But the premiere means something.

On a stage that never has borne the weight of performers, overlooking seats that never have been occupied by an audience, grade-school students from Stephanie’s Dancers in Evans are scheduled to perform their spring recital.

That, Columbia County Manager Scott Johnson said, is kind of the point.

“This is the community center as well, and it’s really appropriate that we have it opening up with some of our youth from Columbia County,” he said.

Officials cut the ribbon Friday to ceremonially open the arts center, which took more than three years to build at a cost of just under $40 million. Voters approved a general obligation bond in 2016 to pay for the project, combined with available special purpose local option sales tax revenue.

About 2,100 seats fill the theater on orchestra, mezzanine and balcony levels, including box seats. They face a stage built to specifications designed to accommodate fully-staged Broadway performances.

The venue’s dimensions match New York’s Gershwin Theatre, Johnson said, which currently plays host to the Tony Award-winning musical “Wicked.”

The center originally was conceived as a cultural arts center, without a dominant performing space, he said.
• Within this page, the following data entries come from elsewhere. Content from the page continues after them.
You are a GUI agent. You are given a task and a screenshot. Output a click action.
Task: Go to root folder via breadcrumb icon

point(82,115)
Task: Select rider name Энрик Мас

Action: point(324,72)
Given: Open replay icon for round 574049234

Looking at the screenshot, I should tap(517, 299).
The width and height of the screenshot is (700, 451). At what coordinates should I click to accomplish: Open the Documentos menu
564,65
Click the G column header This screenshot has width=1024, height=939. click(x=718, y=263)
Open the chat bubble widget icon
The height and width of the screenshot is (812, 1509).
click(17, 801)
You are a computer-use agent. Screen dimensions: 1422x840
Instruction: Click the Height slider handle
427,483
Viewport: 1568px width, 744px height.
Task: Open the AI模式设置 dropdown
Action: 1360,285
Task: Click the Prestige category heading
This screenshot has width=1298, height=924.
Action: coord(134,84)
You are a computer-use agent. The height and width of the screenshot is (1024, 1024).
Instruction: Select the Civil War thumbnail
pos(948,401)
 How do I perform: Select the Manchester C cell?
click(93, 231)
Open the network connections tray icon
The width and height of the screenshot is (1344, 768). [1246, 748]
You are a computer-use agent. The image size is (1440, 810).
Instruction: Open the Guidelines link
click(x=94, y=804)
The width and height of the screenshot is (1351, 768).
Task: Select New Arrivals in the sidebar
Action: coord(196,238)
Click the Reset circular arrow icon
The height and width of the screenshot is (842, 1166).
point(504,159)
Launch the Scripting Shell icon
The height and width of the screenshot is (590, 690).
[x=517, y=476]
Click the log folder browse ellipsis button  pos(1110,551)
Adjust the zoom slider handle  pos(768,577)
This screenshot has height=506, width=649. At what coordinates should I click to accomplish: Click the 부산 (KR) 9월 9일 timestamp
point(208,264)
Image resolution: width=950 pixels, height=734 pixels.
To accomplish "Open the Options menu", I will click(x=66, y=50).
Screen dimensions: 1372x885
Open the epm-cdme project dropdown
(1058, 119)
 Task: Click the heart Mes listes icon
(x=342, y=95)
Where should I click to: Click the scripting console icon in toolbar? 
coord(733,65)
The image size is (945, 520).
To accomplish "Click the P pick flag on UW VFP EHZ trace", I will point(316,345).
“But as time went by, we figured out what our people needed, what they wanted, and it grew into a performing arts center,” Johnson said. “But when it was a cultural arts center, there was a museum component in here. Columbia County does not have its own museum.”

As plans evolved, the museum space stayed on the drawing board. Now, one of the center’s event facilities, meant to accommodate smaller gatherings, will include small exhibits highlighting the county’s history. The room’s ample wall space is expected to be used as a rotating art display for local artists, Johnson said.

The center will serve as a focal point connecting other aspects of surrounding development that, when completed, will comprise Evans Towne Center – a mix of residential, commercial and public buildings intended to serve as a “downtown” for the unincorporated surrounding community.

Another of the public buildings, planned near the arts center, will be a large roofed shelter that will give the county’s Community Services Department a place to stage, among other events, its popular Evans Farmers Market, said Deputy County Manager Matt Schlachter.

Contracting bids are expected to go out this month, for construction to start this summer, he said.

“So by next spring we’ll have the outdoor, open-air accompaniment to this building,” Schlachter said.